Der BND revidiert seine Einschätzung der Lage im Bürgerkrieg. Die Regimetruppen könnten heuer weitere Regionen des Landes zurückerobern.

Die Truppen von Syriens Machthaber Bashar al-Assad sind nach Einschätzung des deutschen Bundesnachrichtendienstes (BND) so stark wie lange nicht. Das berichtet das Nachrichtenportal "Spiegel Online" am Mittwoch. BND-Präsident Gerhard Schindler habe in einer geheimen Sitzung ausgewählte Sicherheitspolitiker von seiner Einschätzung unterrichtet. 

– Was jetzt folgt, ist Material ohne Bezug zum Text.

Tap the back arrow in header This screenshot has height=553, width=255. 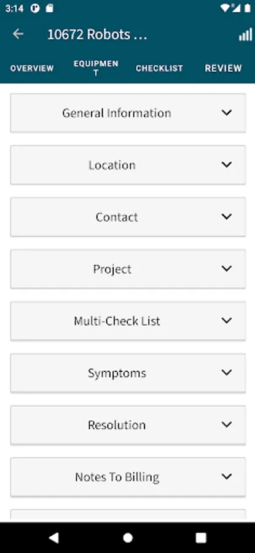point(18,34)
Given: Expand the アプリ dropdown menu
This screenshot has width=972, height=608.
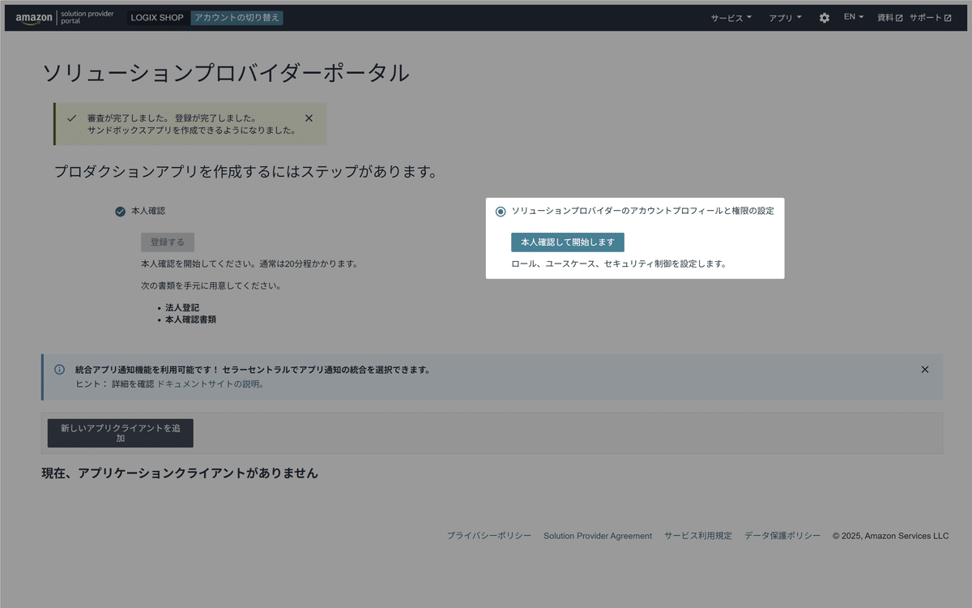Looking at the screenshot, I should coord(784,17).
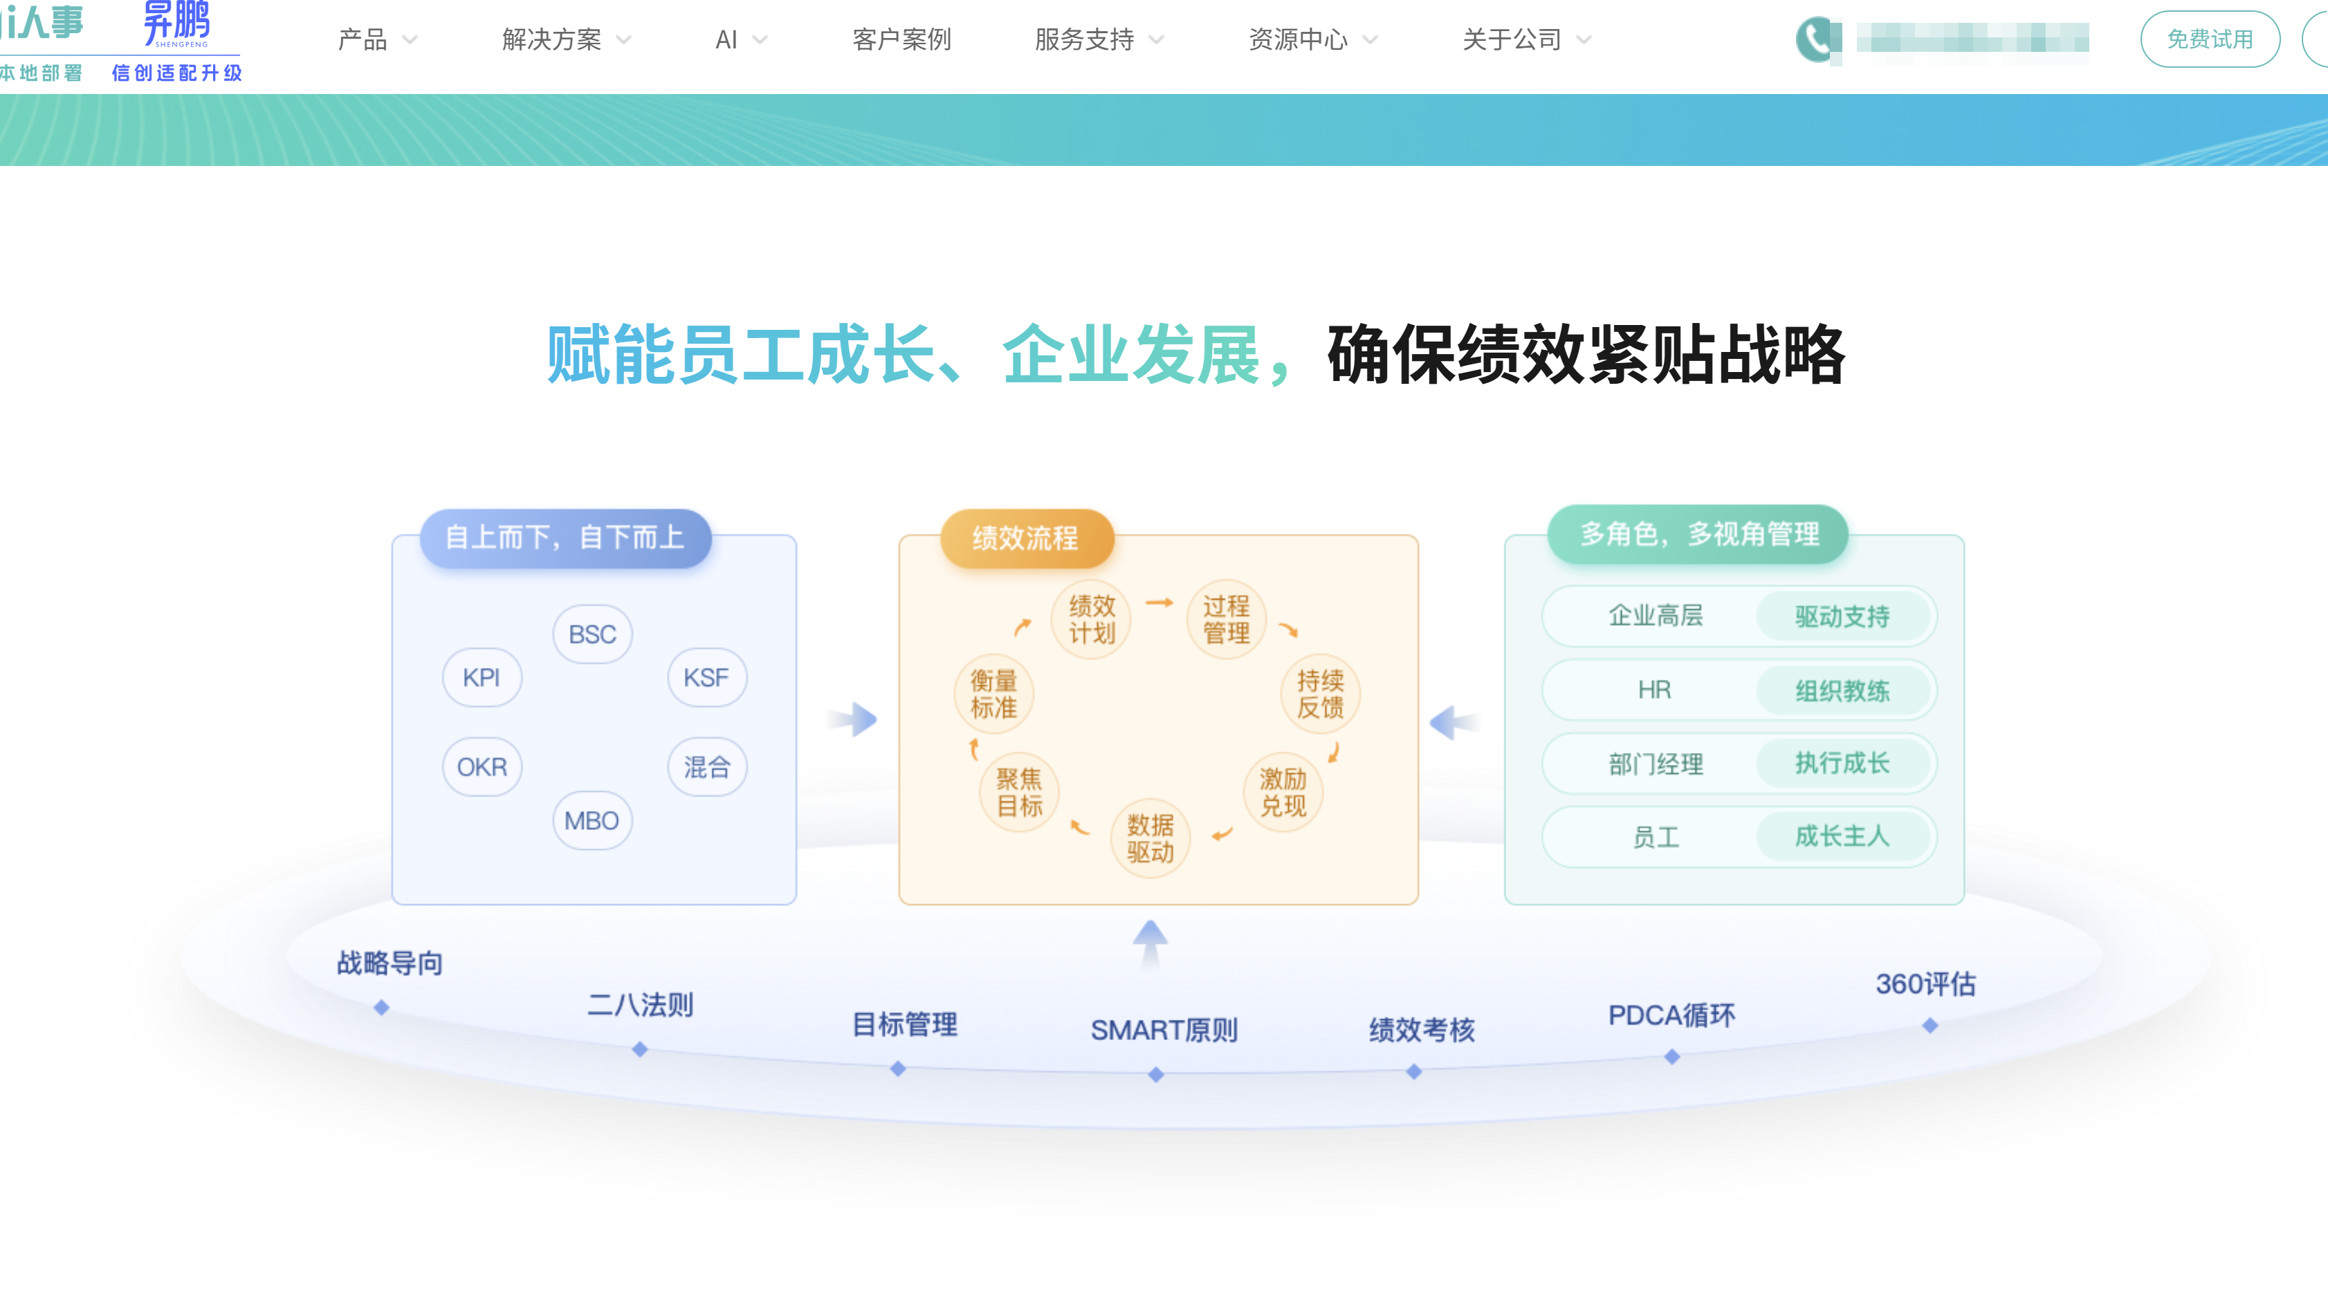
Task: Click the 绩效计划 node in the cycle
Action: pos(1091,619)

Noch Mitte März hatte Schindler in einem Interview gesagt, eine Niederlage Assads sei sicher. Zwar könne kein Datum genannt werde, "aber für uns steht fest, das Regime Assad wird am Ende verlieren". Inzwischen würden die Regierungstruppen aber wieder über funktionierende Nachschubwege für Waffen verfügen, auch die Versorgung mit Treibstoff für Panzer und Flugzeuge laufe wieder, sagte Schindler nun laut "Spiegel Online". Zwar habe der syrische Staatschef kaum Chancen, die Aufständischen zu besiegen, er könne sie aber in Schach halten und sogar verlorenen Boden zurückgewinnen. Erfolgreiche Offensiven der Regierungstruppen gegen Einheiten der Rebellen seien jederzeit möglich.

Die Regierungstruppen haben jüngst mit Unterstützung der libanesischen Hisbollah-Miliz im Westen des Landes eine Großoffensive gegen die Stadt Al-Qusayr  begonnen, die seit mehr als einem Jahr von den Rebellen gehalten wurde. Die Großstädte Damaskus, Aleppo und Homs sind zwar weiterhin umkämpft, doch konnten die Aufständischen hier zuletzt kaum Boden gutmachen. Auch in den ländlichen Gebieten gelangen den Rebellen in den vergangenen Monaten kaum Erfolge.

Aufständische schwächen sich selbst

Laut Schindler schwächen sich die Aufständischen durch interne Machtkämpfe selbst. Es gebe keine funktionierende Befehlskette zwischen den ernannten Oppositionsführern im Ausland und den Milizen in Syrien. Die Kämpfer erkennen die politische Führung nach Einschätzung des BND nicht an.

Zudem hätten die Regierungstruppen mittlerweile fast alle Nachschubwege gekappt. Der BND erwartet laut "Spiegel Online", dass die Regierungstruppen 2013 weitere Regionen des Landes zurückerobern könnten. Setze sich der Konflikt wie in den vergangenen Wochen fort, könne die Regierung bis Ende des Jahres die Kontrolle über den gesamten Süden Syriens wiedererlangen. Den Aufständischen bleibe dann nur der Norden als Rückzugsgebiet.